Task set.
(A) Translate this sentence from the minimum-variance portfolio text into Spanish: "Assets that are lowly correlated with others get higher weights."
(B) In the minimum-variance portfolio text, recast the paragraph beginning "The GMV portfolio weights are proportional" as a short bulleted list that keeps its main facts.
(C) Carry on the minimum-variance portfolio text from the point where it ends.

Given text.
+ + +
The shrinkage intensity δ is the analogue of the regularization parameter λ in Ridge regression. High δ means the data is unreliable and we should lean on the prior structure; low δ means the data is informative. The Ledoit-Wolf formula for δ* is an analytical cross-validation formula — no grid search needed.

4. The Global Minimum Variance Portfolio

The simplest Markowitz portfolio ignores expected returns entirely and just minimizes variance:

min_w w'Σw subject to: w'1 = 1

The analytical solution is:

w_GMV = Σ⁻¹1 / (1'Σ⁻¹1)

Stats Bridge

The GMV portfolio weights are proportional to the row sums of the precision matrix (inverse covariance). Assets that are lowly correlated with others get higher weights. This is analogous to the optimal weighting in meta-analysis, where studies are weighted by the inverse of their variance — more precise estimates get more weight.

4.1 Why the GMV Portfolio Is Appealing

Expected returns are notoriously difficult to estimate. A classic result (Merton, 1980) shows that with T observations, the standard error of the estimated mean return is σ/√T, while the standard error of estimated volatility is σ/√(2T). You need roughly four times as much data to estimate means as precisely as you estimate volatilities.

Parameter	Standard Error	With T=250 (1 year), σ=20%
Mean return μ	σ / √T	1.27% (vs ~8% true mean)
Volatility σ	σ / √(2T)	0.89% (vs 20% true vol)

The mean is estimated with a standard error that is a significant fraction of the signal, while volatility is estimated much more precisely. The GMV portfolio sidesteps the hardest estimation problem entirely.

Pythondef global_minimum_variance(cov_matrix):
    """Compute the Global Minimum Variance portfolio weights."""
    n = cov_matrix.shape[0]
    ones = np.ones(n)
    inv_cov = np.linalg.inv(cov_matrix)
    w = inv_cov @ ones / (ones @ inv_cov @ ones)
    return w

# Using the shrunk covariance matrix
w_gmv = global_minimum_variance(shrunk_cov)

print("Global Minimum Variance Portfolio Weights:")
for ticker, weight in zip(tickers, w_gmv):
    print(f"  {ticker:5s}: {weight:>7.2%}")

# Portfolio statistics
gmv_return = (returns.mean().values @ w_gmv) * 252
gmv_vol = np.sqrt(w_gmv @ shrunk_cov @ w_gmv) * np.sqrt(252)
print(f"\nAnnualized Return:     {gmv_return:.4f} ({gmv_return*100:.2f}%)")
print(f"Annualized Volatility: {gmv_vol:.4f} ({gmv_vol*100:.2f}%)")
+ + +
Material provided.

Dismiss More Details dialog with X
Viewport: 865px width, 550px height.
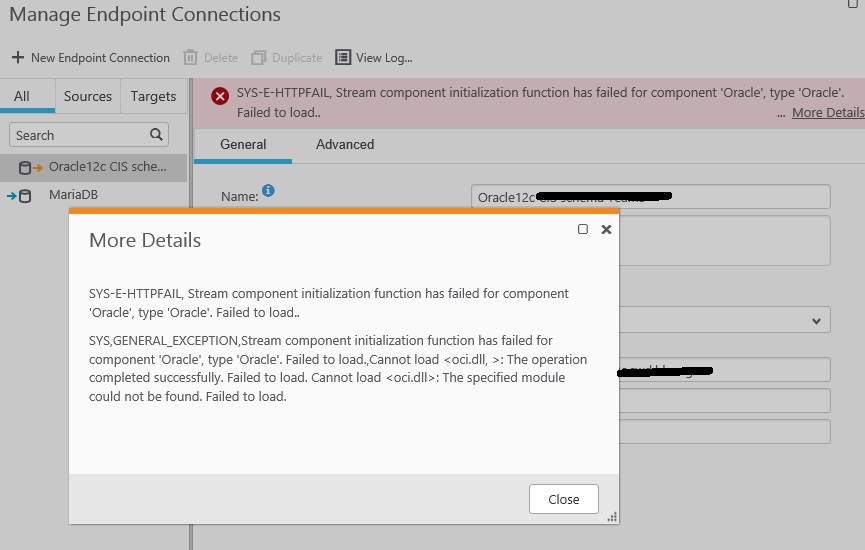(x=606, y=229)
+ + +
Answers provided.
(A) Los activos que tienen baja correlación con los demás reciben ponderaciones más altas.

(B)
- GMV portfolio weights are proportional to the row sums of the precision matrix, which is the inverse covariance.
- Assets with low correlation to the others receive higher weights.
- This resembles meta-analysis, where studies are weighted by inverse variance, so more precise estimates get more weight.

(C)
5. Diversification: Variance Reduction Through Averaging

The fundamental insight of portfolio theory is that combining assets reduces risk. The portfolio variance formula reveals exactly how:

Var(R_p) = ∑_i w_i² σ_i² + ∑_i∑_j≠i w_iw_j σ_iσ_j ρ_ij

5.1 The Equal-Weight Case

For N assets with equal weights w_i = 1/N, equal variances σ², and equal pairwise correlations ρ:

Var(R_p) = (1/N) ⋅ σ² + (1 − 1/N) ⋅ ρ ⋅ σ²

As N → ∞:

Var(R_p) → ρ ⋅ σ²

Stats Bridge

This is identical to averaging correlated estimators. If you average N estimators that each have variance σ² and pairwise correlation ρ, the variance of the average converges to ρσ², not zero. The irreducible ρσ² is systematic risk — it cannot be diversified away. The (1/N)σ² that vanishes is idiosyncratic risk. In statistics terms: systematic risk is bias, idiosyncratic risk is variance.

Pythonimport matplotlib.pyplot as plt

def diversification_curve(returns_df, n_portfolios=1000):
    """Show how portfolio volatility decreases with number of assets."""
    tickers = returns_df.columns.tolist()
    n_assets = len(tickers)
    results = []

    for n in range(1, n_assets + 1):
        vols = []
        for _ in range(n_portfolios if n < n_assets else 1):
            # Random subset of n assets, equal weight
            subset = np.random.choice(tickers, n, replace=False)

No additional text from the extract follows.